Convert every line of the items below into a JSON list of strings, with one string per line and blank lines omitted.

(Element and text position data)
* start *
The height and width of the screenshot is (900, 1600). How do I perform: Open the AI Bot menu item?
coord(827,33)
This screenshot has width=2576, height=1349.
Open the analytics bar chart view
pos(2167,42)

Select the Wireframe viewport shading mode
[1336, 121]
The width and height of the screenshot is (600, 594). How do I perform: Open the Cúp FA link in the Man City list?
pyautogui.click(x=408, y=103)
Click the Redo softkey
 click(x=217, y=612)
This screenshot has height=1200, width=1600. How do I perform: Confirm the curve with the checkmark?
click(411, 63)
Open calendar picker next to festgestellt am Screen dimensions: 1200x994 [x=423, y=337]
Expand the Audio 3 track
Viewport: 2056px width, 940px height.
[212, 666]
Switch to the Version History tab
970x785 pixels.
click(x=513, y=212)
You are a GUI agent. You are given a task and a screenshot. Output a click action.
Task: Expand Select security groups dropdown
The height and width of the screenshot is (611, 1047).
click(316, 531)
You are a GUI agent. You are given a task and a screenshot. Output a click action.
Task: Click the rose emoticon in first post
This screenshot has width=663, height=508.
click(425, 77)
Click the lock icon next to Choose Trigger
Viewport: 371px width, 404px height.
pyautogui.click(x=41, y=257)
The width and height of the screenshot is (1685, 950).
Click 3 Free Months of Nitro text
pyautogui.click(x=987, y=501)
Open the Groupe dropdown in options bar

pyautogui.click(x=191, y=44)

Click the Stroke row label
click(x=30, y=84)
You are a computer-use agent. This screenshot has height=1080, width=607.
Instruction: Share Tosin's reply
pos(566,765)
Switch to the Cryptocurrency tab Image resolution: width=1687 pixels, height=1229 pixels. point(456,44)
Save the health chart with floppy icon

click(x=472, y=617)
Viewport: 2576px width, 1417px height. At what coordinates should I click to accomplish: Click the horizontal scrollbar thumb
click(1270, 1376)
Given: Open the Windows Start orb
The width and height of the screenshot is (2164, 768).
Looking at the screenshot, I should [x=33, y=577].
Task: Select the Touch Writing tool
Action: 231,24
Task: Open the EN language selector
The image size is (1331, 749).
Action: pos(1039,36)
* end *
• _IN RESPONSE_:
[
  "The height and width of the screenshot is (900, 1600). How do I perform: Open the AI Bot menu item?",
  "coord(827,33)",
  "This screenshot has width=2576, height=1349.",
  "Open the analytics bar chart view",
  "pos(2167,42)",
  "Select the Wireframe viewport shading mode",
  "[1336, 121]",
  "The width and height of the screenshot is (600, 594). How do I perform: Open the Cúp FA link in the Man City list?",
  "pyautogui.click(x=408, y=103)",
  "Click the Redo softkey",
  " click(x=217, y=612)",
  "This screenshot has height=1200, width=1600. How do I perform: Confirm the curve with the checkmark?",
  "click(411, 63)",
  "Open calendar picker next to festgestellt am Screen dimensions: 1200x994 [x=423, y=337]",
  "Expand the Audio 3 track",
  "Viewport: 2056px width, 940px height.",
  "[212, 666]",
  "Switch to the Version History tab",
  "970x785 pixels.",
  "click(x=513, y=212)",
  "You are a GUI agent. You are given a task and a screenshot. Output a click action.",
  "Task: Expand Select security groups dropdown",
  "The height and width of the screenshot is (611, 1047).",
  "click(316, 531)",
  "You are a GUI agent. You are given a task and a screenshot. Output a click action.",
  "Task: Click the rose emoticon in first post",
  "This screenshot has width=663, height=508.",
  "click(425, 77)",
  "Click the lock icon next to Choose Trigger",
  "Viewport: 371px width, 404px height.",
  "pyautogui.click(x=41, y=257)",
  "The width and height of the screenshot is (1685, 950).",
  "Click 3 Free Months of Nitro text",
  "pyautogui.click(x=987, y=501)",
  "Open the Groupe dropdown in options bar",
  "pyautogui.click(x=191, y=44)",
  "Click the Stroke row label",
  "click(x=30, y=84)",
  "You are a computer-use agent. This screenshot has height=1080, width=607.",
  "Instruction: Share Tosin's reply",
  "pos(566,765)",
  "Switch to the Cryptocurrency tab Image resolution: width=1687 pixels, height=1229 pixels. point(456,44)",
  "Save the health chart with floppy icon",
  "click(x=472, y=617)",
  "Viewport: 2576px width, 1417px height. At what coordinates should I click to accomplish: Click the horizontal scrollbar thumb",
  "click(1270, 1376)",
  "Given: Open the Windows Start orb",
  "The width and height of the screenshot is (2164, 768).",
  "Looking at the screenshot, I should [x=33, y=577].",
  "Task: Select the Touch Writing tool",
  "Action: 231,24",
  "Task: Open the EN language selector",
  "The image size is (1331, 749).",
  "Action: pos(1039,36)"
]